**Provided entries**

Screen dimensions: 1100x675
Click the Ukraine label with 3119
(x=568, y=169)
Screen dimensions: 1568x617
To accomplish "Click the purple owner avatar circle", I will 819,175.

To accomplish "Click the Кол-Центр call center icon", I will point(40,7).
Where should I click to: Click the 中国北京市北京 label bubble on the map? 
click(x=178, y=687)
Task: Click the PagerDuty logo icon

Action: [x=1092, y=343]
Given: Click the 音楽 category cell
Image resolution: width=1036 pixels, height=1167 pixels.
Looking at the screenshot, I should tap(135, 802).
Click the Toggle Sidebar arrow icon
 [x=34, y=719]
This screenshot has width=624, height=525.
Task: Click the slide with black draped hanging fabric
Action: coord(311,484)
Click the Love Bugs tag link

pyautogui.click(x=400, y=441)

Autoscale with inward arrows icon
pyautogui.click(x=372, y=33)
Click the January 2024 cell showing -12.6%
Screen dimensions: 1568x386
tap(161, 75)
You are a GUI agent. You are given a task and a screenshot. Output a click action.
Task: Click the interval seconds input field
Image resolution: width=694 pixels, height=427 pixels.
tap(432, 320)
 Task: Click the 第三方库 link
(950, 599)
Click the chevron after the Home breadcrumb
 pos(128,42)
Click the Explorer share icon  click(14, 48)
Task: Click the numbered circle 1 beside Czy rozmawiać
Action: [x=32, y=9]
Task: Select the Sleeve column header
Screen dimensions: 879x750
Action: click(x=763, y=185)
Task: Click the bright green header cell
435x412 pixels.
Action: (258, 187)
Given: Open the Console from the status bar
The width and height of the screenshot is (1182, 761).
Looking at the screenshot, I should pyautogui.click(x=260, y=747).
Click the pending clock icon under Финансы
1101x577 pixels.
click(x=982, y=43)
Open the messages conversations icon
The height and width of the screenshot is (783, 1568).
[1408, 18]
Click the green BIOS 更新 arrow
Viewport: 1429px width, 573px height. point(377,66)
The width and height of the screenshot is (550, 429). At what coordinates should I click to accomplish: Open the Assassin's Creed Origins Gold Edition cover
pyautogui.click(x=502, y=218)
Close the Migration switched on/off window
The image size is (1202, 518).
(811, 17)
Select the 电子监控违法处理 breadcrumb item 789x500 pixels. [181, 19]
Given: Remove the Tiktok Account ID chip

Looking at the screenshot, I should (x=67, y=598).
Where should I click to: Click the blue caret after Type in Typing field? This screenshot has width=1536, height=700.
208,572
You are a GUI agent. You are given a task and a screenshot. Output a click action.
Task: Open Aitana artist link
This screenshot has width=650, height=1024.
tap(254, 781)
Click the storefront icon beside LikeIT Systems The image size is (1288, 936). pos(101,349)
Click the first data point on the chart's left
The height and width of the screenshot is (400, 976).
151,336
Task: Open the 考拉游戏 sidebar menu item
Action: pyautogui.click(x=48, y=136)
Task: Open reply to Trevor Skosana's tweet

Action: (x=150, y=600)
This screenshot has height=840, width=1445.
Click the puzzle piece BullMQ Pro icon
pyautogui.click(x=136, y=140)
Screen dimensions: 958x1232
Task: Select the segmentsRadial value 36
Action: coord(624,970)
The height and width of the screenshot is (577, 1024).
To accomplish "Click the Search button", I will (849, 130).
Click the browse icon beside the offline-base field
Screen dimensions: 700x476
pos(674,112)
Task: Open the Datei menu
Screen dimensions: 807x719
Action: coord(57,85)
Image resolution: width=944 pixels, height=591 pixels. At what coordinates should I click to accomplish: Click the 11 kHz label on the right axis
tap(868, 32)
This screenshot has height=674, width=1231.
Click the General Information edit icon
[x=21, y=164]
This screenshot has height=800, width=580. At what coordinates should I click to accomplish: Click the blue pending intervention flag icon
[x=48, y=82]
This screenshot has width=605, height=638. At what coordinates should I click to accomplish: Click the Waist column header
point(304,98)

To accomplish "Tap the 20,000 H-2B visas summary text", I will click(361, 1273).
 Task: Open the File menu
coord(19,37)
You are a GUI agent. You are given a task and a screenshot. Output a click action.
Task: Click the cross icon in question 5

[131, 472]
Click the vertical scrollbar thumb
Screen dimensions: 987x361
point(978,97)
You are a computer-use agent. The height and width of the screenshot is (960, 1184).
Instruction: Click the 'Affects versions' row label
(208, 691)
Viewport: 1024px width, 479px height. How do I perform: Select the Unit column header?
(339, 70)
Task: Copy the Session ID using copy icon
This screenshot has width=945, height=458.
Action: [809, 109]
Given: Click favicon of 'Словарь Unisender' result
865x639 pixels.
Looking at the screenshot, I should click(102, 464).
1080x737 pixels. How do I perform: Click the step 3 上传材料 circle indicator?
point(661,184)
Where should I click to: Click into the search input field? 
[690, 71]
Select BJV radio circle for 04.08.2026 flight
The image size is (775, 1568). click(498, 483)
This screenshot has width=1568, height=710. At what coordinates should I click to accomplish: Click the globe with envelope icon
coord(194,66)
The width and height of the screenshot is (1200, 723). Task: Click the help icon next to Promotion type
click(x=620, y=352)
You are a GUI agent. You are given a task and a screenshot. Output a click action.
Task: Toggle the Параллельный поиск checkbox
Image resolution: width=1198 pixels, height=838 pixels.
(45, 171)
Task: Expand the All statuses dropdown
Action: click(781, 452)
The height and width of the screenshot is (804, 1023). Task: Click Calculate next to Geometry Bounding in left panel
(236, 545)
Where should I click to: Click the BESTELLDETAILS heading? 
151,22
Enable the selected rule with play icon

**Description of the task**
Can you repeat, word for word, every line above from the one containing "Click the Explorer" down to the one containing "Given: Open the Console from the status bar", including both?

**Output below**
Click the Explorer share icon  click(14, 48)
Task: Click the numbered circle 1 beside Czy rozmawiać
Action: [x=32, y=9]
Task: Select the Sleeve column header
Screen dimensions: 879x750
Action: click(x=763, y=185)
Task: Click the bright green header cell
435x412 pixels.
Action: (258, 187)
Given: Open the Console from the status bar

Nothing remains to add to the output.